Things are a little crazy right now…as one would expect with a cross-country move just around the corner. Last week I was in NYC for a job interview and, of course, I got another first-hand glimpse of how classy guys are.

You never know how “appealing” you are until someone knows you’re in town for a few days/hours. Guy A texted me and willingly offered to hook it up and Guy B wasn’t far behind with a similar offer.

Now, both Guy A and B could be appealing for different reasons.
* Guy A is educated, driven, makes a good living, likes to travel, definitely an Alpha Male, good looking guy.
* Guy B is also educated, creative, an artist, likes to travel, not quite as aggressive as Guy A but still a take charge type.

Neither one are in a position to be in a relationship until they work on themselves. That was the case then and it’s still the case now. One has more baggage than an airport and the other makes Eeyore look cheerful.

Both are guys that I dated in the past and the romance fizzled out for way too many reason…I mean, it’s bad if you know the reasons before you break it off. I do feel that an ex is an ex for a reason, but this goes a lot further into the world of relationships.

While some would find the offer from these two flattering, I couldn’t have felt cheaper. Why should I lower my standards because you’re feeling a little lonely? Why should I allow myself to be objectified so you can get a release? I didn’t do it when we were talking, why would I do it now?

I hate to sound arrogant about it, but, to be quite honest; I’m just not at that level of boredom or loneliness. As my 20s come to an end, it’s time to prioritize. If you’re just after the physical relationship, that’s fine…no judgment here, but don’t fool yourself into thinking the physical leads to a real relationship. As many of us have come to realize, a guy rarely turns a booty call or hook up into a relationship.

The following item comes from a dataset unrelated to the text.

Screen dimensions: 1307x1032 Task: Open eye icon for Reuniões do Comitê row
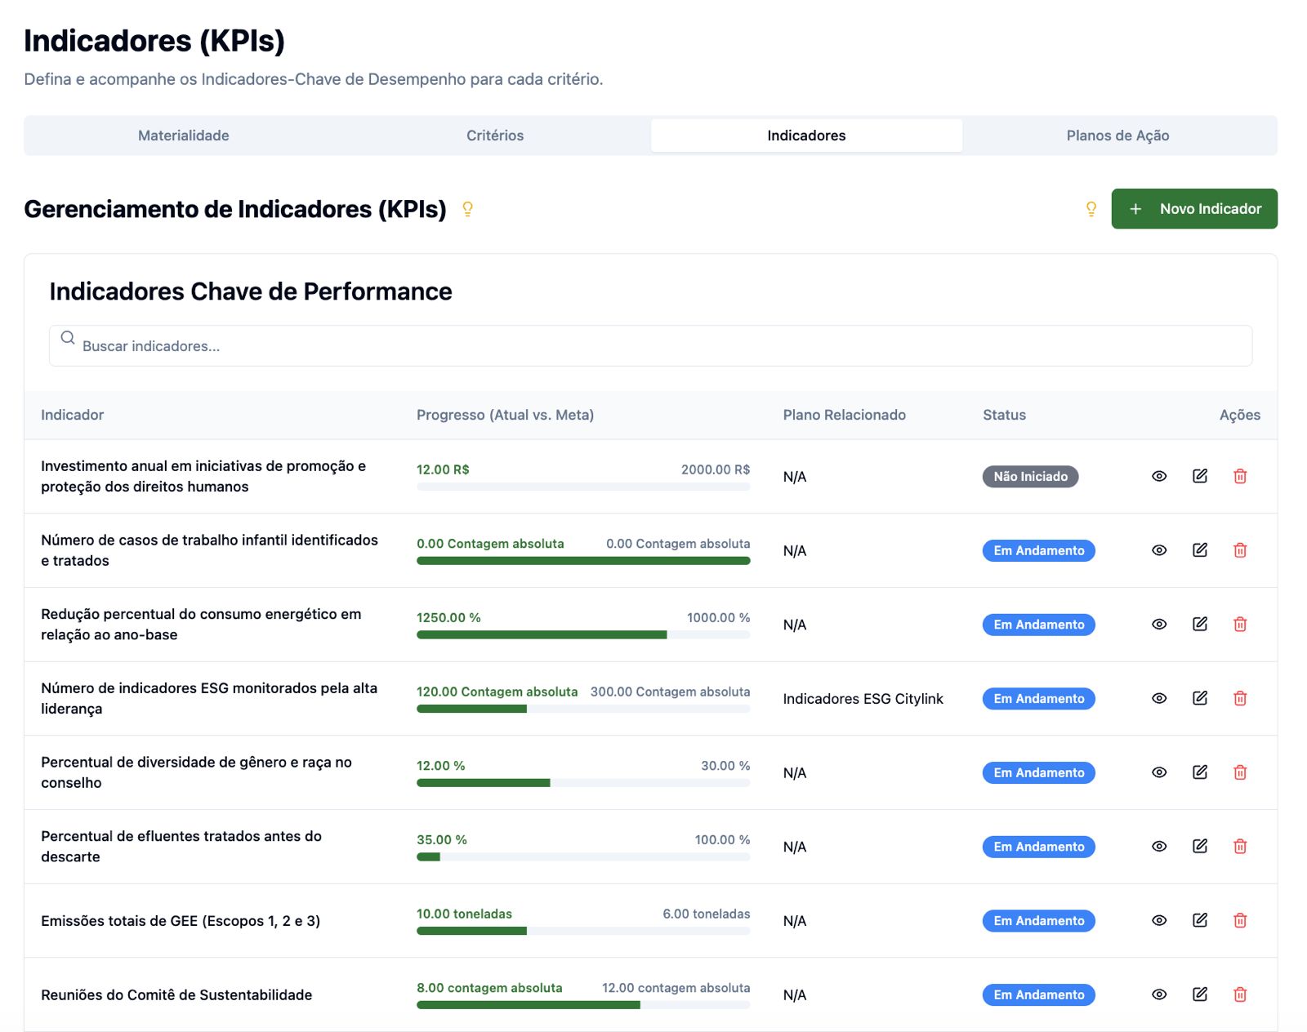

As single people in the world, you really have to sit down and know yourself and what you are or are not willing to compromise. When you’re ready to find the real deal you have to ask yourself what you want and what you aren’t willing to compromise on.

It’s easy to look at your friends Facebook profiles and start freaking out because it feels like everyone is in a relationship, engaged, married, or having kids. I know it happened to me last night…I started thinking, when the hell did everyone grow up?! I still feel like I’m a 20-something in college. At the same time I refuse to let the pressure get to me.

I am in no way anti-marriage and would like to meet “the one” who just gets me, but I also know that if I jumped into a relationship without being ready, it would become another failed relationship and I deserve better than that…we all do.

As Madonna says, “Don’t go for second best baby, put your love to the test. You got to make him express how he feels and then you’ll know your love is real…”

3 comments:

  1. You know, you know, you've got to.... ;-)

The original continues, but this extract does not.